◆ TASK BRIEF ◆
Rewrite the rows below so that each "coordinate pair" becomes "pair of numbers", leaving every other word as it is.

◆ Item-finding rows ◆
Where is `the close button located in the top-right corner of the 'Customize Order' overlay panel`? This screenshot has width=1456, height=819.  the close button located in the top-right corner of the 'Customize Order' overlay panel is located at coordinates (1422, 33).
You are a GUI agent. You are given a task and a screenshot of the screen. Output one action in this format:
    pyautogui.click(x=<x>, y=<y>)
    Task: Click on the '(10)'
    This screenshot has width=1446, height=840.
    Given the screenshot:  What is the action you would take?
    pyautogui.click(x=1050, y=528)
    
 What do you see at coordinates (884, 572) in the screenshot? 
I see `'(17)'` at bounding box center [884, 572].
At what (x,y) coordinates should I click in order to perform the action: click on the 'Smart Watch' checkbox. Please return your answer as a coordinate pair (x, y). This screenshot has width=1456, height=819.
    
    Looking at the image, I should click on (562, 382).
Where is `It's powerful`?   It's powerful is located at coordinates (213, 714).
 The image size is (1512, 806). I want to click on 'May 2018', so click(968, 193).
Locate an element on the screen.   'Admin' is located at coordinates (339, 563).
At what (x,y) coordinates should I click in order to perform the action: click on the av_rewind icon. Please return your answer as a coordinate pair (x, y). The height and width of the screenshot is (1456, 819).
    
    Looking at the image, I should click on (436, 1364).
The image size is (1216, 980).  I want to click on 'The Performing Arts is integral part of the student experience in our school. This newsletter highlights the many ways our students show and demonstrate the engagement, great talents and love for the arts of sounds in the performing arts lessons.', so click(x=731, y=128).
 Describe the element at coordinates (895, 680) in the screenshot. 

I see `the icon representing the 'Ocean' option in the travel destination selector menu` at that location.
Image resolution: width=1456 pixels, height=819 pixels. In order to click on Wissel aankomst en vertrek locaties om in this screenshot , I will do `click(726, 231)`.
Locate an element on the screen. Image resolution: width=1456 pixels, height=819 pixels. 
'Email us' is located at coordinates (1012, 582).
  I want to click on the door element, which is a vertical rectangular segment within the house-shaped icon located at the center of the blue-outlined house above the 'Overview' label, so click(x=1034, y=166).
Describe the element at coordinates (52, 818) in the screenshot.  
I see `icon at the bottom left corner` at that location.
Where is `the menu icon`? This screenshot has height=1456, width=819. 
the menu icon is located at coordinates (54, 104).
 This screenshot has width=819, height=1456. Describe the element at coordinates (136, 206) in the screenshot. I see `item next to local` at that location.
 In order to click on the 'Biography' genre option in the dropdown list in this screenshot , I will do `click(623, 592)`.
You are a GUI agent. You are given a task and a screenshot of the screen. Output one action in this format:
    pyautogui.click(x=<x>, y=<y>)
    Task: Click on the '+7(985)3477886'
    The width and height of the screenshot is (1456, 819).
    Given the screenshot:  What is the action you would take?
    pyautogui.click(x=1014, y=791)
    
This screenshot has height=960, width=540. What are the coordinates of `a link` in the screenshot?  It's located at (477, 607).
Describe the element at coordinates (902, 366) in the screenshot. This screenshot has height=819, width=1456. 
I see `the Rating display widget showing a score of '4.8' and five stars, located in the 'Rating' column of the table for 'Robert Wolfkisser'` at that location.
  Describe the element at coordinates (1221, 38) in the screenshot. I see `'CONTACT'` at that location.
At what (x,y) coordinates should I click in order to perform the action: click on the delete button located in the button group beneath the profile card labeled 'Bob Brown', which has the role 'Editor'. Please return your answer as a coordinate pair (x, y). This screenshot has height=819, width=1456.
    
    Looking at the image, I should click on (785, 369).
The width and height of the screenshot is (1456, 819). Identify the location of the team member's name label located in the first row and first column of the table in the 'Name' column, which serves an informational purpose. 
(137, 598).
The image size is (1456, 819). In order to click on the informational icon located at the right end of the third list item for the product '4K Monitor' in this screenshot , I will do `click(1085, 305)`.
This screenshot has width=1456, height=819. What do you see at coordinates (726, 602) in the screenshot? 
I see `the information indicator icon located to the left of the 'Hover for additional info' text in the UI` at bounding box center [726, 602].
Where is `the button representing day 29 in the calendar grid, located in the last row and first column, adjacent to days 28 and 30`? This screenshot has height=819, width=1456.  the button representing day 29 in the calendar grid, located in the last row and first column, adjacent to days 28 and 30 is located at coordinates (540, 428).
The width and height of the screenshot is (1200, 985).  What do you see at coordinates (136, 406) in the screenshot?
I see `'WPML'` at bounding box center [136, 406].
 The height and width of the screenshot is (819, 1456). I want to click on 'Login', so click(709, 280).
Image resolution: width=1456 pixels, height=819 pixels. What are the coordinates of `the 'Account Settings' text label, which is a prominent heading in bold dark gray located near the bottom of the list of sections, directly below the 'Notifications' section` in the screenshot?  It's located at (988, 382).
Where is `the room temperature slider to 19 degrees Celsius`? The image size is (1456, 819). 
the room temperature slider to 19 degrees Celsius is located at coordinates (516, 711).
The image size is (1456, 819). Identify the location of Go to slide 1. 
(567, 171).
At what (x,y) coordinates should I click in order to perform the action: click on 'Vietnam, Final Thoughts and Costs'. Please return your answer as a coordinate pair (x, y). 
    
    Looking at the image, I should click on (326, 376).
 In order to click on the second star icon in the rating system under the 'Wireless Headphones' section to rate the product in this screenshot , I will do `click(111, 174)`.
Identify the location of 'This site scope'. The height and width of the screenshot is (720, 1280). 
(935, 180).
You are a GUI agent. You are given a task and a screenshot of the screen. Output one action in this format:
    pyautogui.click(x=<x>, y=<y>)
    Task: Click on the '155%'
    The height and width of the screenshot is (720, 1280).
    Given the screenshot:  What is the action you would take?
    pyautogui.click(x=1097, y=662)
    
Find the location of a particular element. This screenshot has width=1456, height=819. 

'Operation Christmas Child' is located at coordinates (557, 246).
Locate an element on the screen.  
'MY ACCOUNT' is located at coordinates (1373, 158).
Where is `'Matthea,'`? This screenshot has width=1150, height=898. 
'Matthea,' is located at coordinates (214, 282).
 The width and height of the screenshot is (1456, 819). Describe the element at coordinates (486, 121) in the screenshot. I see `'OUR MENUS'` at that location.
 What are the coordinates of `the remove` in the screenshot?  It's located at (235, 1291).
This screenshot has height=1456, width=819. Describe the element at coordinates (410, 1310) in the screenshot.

◆ REPLY TO THE TASK ◆
Where is `the close button located in the top-right corner of the 'Customize Order' overlay panel`? This screenshot has width=1456, height=819.  the close button located in the top-right corner of the 'Customize Order' overlay panel is located at coordinates (1422, 33).
You are a GUI agent. You are given a task and a screenshot of the screen. Output one action in this format:
    pyautogui.click(x=<x>, y=<y>)
    Task: Click on the '(10)'
    This screenshot has width=1446, height=840.
    Given the screenshot:  What is the action you would take?
    pyautogui.click(x=1050, y=528)
    
 What do you see at coordinates (884, 572) in the screenshot? 
I see `'(17)'` at bounding box center [884, 572].
At what (x,y) coordinates should I click in order to perform the action: click on the 'Smart Watch' checkbox. Please return your answer as a pair of numbers (x, y). This screenshot has width=1456, height=819.
    
    Looking at the image, I should click on (562, 382).
Where is `It's powerful`?   It's powerful is located at coordinates (213, 714).
 The image size is (1512, 806). I want to click on 'May 2018', so click(968, 193).
Locate an element on the screen.   'Admin' is located at coordinates (339, 563).
At what (x,y) coordinates should I click in order to perform the action: click on the av_rewind icon. Please return your answer as a pair of numbers (x, y). The height and width of the screenshot is (1456, 819).
    
    Looking at the image, I should click on (436, 1364).
The image size is (1216, 980).  I want to click on 'The Performing Arts is integral part of the student experience in our school. This newsletter highlights the many ways our students show and demonstrate the engagement, great talents and love for the arts of sounds in the performing arts lessons.', so click(x=731, y=128).
 Describe the element at coordinates (895, 680) in the screenshot. 

I see `the icon representing the 'Ocean' option in the travel destination selector menu` at that location.
Image resolution: width=1456 pixels, height=819 pixels. In order to click on Wissel aankomst en vertrek locaties om in this screenshot , I will do `click(726, 231)`.
Locate an element on the screen. Image resolution: width=1456 pixels, height=819 pixels. 
'Email us' is located at coordinates (1012, 582).
  I want to click on the door element, which is a vertical rectangular segment within the house-shaped icon located at the center of the blue-outlined house above the 'Overview' label, so click(x=1034, y=166).
Describe the element at coordinates (52, 818) in the screenshot.  
I see `icon at the bottom left corner` at that location.
Where is `the menu icon`? This screenshot has height=1456, width=819. 
the menu icon is located at coordinates (54, 104).
 This screenshot has width=819, height=1456. Describe the element at coordinates (136, 206) in the screenshot. I see `item next to local` at that location.
 In order to click on the 'Biography' genre option in the dropdown list in this screenshot , I will do `click(623, 592)`.
You are a GUI agent. You are given a task and a screenshot of the screen. Output one action in this format:
    pyautogui.click(x=<x>, y=<y>)
    Task: Click on the '+7(985)3477886'
    The width and height of the screenshot is (1456, 819).
    Given the screenshot:  What is the action you would take?
    pyautogui.click(x=1014, y=791)
    
This screenshot has height=960, width=540. What are the coordinates of `a link` in the screenshot?  It's located at (477, 607).
Describe the element at coordinates (902, 366) in the screenshot. This screenshot has height=819, width=1456. 
I see `the Rating display widget showing a score of '4.8' and five stars, located in the 'Rating' column of the table for 'Robert Wolfkisser'` at that location.
  Describe the element at coordinates (1221, 38) in the screenshot. I see `'CONTACT'` at that location.
At what (x,y) coordinates should I click in order to perform the action: click on the delete button located in the button group beneath the profile card labeled 'Bob Brown', which has the role 'Editor'. Please return your answer as a pair of numbers (x, y). This screenshot has height=819, width=1456.
    
    Looking at the image, I should click on (785, 369).
The width and height of the screenshot is (1456, 819). Identify the location of the team member's name label located in the first row and first column of the table in the 'Name' column, which serves an informational purpose. 
(137, 598).
The image size is (1456, 819). In order to click on the informational icon located at the right end of the third list item for the product '4K Monitor' in this screenshot , I will do `click(1085, 305)`.
This screenshot has width=1456, height=819. What do you see at coordinates (726, 602) in the screenshot? 
I see `the information indicator icon located to the left of the 'Hover for additional info' text in the UI` at bounding box center [726, 602].
Where is `the button representing day 29 in the calendar grid, located in the last row and first column, adjacent to days 28 and 30`? This screenshot has height=819, width=1456.  the button representing day 29 in the calendar grid, located in the last row and first column, adjacent to days 28 and 30 is located at coordinates (540, 428).
The width and height of the screenshot is (1200, 985).  What do you see at coordinates (136, 406) in the screenshot?
I see `'WPML'` at bounding box center [136, 406].
 The height and width of the screenshot is (819, 1456). I want to click on 'Login', so click(709, 280).
Image resolution: width=1456 pixels, height=819 pixels. What are the coordinates of `the 'Account Settings' text label, which is a prominent heading in bold dark gray located near the bottom of the list of sections, directly below the 'Notifications' section` in the screenshot?  It's located at (988, 382).
Where is `the room temperature slider to 19 degrees Celsius`? The image size is (1456, 819). 
the room temperature slider to 19 degrees Celsius is located at coordinates (516, 711).
The image size is (1456, 819). Identify the location of Go to slide 1. 
(567, 171).
At what (x,y) coordinates should I click in order to perform the action: click on 'Vietnam, Final Thoughts and Costs'. Please return your answer as a pair of numbers (x, y). 
    
    Looking at the image, I should click on (326, 376).
 In order to click on the second star icon in the rating system under the 'Wireless Headphones' section to rate the product in this screenshot , I will do `click(111, 174)`.
Identify the location of 'This site scope'. The height and width of the screenshot is (720, 1280). 
(935, 180).
You are a GUI agent. You are given a task and a screenshot of the screen. Output one action in this format:
    pyautogui.click(x=<x>, y=<y>)
    Task: Click on the '155%'
    The height and width of the screenshot is (720, 1280).
    Given the screenshot:  What is the action you would take?
    pyautogui.click(x=1097, y=662)
    
Find the location of a particular element. This screenshot has width=1456, height=819. 

'Operation Christmas Child' is located at coordinates (557, 246).
Locate an element on the screen.  
'MY ACCOUNT' is located at coordinates (1373, 158).
Where is `'Matthea,'`? This screenshot has width=1150, height=898. 
'Matthea,' is located at coordinates (214, 282).
 The width and height of the screenshot is (1456, 819). Describe the element at coordinates (486, 121) in the screenshot. I see `'OUR MENUS'` at that location.
 What are the coordinates of `the remove` in the screenshot?  It's located at (235, 1291).
This screenshot has height=1456, width=819. Describe the element at coordinates (410, 1310) in the screenshot.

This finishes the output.